Se oggi Diego fosse ancora con noi, sarebbe abbarbicato al collo di Leo, con le lacrime agli occhi. Fuori dal campo le storie sono diverse, in campo no

Se fossi nato a Varsavia, avrei sempre visto Maradona e Messi sullo stesso piano
(FILES) In this file photo taken on June 17, 2010 Argentina's coach Diego Maradona (R) and Argentina's striker Lionel Messi speak after their Group B first round 2010 World Cup football match Argentina versus South Korea at Soccer City stadium in Soweto, suburban Johannesburg. (Photo by Gabriel BOUYS / AFP)

Se fossi nato a Varsavia avrei sempre visto Maradona e Messi sullo stesso piano. A Napoli la faccenda è un pochino diversa.

Certo Diego sarà sempre il figlio prediletto. Ma perché lo abbiamo vissuto da vicino.

Questa “last dance” di Messi con la Seleccion lo fa assurgere all’Olimpo. Senza dubbi. Senza incertezze. Senza fraintendimenti.

Non è necessario misurare le prestazioni singole. La musica del gioco tra i due è la stessa. Beh di giapponesi ancora in guerra ce ne sono e ce ne saranno sempre, ma il paragone tra i due è già diventato post-storicismo.

A nulla varranno i dettagli anche non da poco che verranno fuori in futuro per far vincere l’uno o l’altro di un’incollatura. Oppure chi per sbilanciare il confronto ricorda che Citoro grigliava asado per la Seleccion, mentre il papà di Leo è più “orientato al business”.

Ma la verità è una: se oggi Diego fosse ancora con noi, sarebbe abbarbicato al collo di Leo, con le lacrime agli occhi, nutrendo verso di lui un sentimento di profonda gratitudine, sintetizzando in purezza il sentimento del popolo argentino.
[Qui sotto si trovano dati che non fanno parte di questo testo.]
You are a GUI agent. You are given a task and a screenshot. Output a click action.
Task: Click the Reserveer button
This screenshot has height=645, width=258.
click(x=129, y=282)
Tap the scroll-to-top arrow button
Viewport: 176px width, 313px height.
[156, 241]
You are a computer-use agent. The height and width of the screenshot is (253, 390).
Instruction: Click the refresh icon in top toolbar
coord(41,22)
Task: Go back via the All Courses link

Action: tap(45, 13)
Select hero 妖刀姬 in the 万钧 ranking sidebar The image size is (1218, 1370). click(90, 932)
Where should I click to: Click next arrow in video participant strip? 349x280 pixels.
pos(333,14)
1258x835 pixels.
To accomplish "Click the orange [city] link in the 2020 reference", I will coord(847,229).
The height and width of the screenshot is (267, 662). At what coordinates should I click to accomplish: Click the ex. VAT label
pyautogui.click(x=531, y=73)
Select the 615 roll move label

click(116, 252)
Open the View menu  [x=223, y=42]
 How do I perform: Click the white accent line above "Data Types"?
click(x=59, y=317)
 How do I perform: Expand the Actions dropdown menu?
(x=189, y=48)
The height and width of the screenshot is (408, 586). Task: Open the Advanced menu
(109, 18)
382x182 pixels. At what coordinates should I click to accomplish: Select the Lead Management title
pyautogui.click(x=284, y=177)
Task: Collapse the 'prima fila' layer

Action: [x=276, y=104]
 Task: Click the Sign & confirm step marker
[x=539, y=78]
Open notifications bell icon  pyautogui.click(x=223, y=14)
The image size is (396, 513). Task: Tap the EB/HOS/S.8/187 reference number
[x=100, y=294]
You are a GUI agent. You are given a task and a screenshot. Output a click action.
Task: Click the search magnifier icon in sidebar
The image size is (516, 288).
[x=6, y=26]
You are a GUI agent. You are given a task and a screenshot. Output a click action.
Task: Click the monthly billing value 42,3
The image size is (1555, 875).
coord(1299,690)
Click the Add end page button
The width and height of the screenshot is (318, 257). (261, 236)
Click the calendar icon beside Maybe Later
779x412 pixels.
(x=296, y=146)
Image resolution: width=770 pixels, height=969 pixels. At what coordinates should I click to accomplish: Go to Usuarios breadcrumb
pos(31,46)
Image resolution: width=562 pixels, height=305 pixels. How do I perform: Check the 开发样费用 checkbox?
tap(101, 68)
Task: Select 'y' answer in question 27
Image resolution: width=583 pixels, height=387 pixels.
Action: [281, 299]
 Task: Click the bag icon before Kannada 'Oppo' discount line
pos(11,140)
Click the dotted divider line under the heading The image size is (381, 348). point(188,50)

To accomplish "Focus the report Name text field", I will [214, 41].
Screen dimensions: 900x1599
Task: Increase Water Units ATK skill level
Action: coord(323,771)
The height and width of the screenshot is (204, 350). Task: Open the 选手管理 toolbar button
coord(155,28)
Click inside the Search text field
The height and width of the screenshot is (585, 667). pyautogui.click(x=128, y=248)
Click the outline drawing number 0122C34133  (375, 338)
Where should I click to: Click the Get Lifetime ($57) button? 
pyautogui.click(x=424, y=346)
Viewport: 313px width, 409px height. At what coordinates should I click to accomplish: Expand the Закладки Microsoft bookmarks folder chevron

È la prospettiva che ha ingannato sempre i tifosi del Napoli. Il Mondiale di Leo è straordinario. Come lo fu quello di Diego nel 1986. Certo Diego ci è arrivato prima. Ma Leo ci sta arrivando. Nessuna vita è in fotocopia ad un’altra. Diego sapeva di avere meno tempo. Ha vissuto una vita impossibile. Leo si è salvato prima.

Il paragone tra i due fondamentalmente serviva ai napoletani per difendere Maradona, ma soprattutto se stessi, e la distorta narrazione cittadina. Diego serviva a rinfocolare la cronica malattia di dover rendere Napoli centro del mondo in tutto: cucina, tradizioni, sentimenti, sole e con Diego anche nel calcio. Vedere Messi sul tetto del mondo sarà l’ennesima bordata alle convinzioni napolicentriche del popolino, che forse solo sotto Diego è stato popolo.

Certo le storie sono diverse. Ma sul campo sono uguali. Fuori dal campo no. Uno profondamente antisistema, in lotta contro il mondo e le ingiustizie, l’altro andato via da un paese fallito in cerca di una vita migliore già con un contratto in tasca, seppur firmato su un tovagliolo di carta. Parabole diverse che s’incrociano.

Da napolista mi godo il momento, aspettando che l’uomo di Correggio inizi a salmodiare.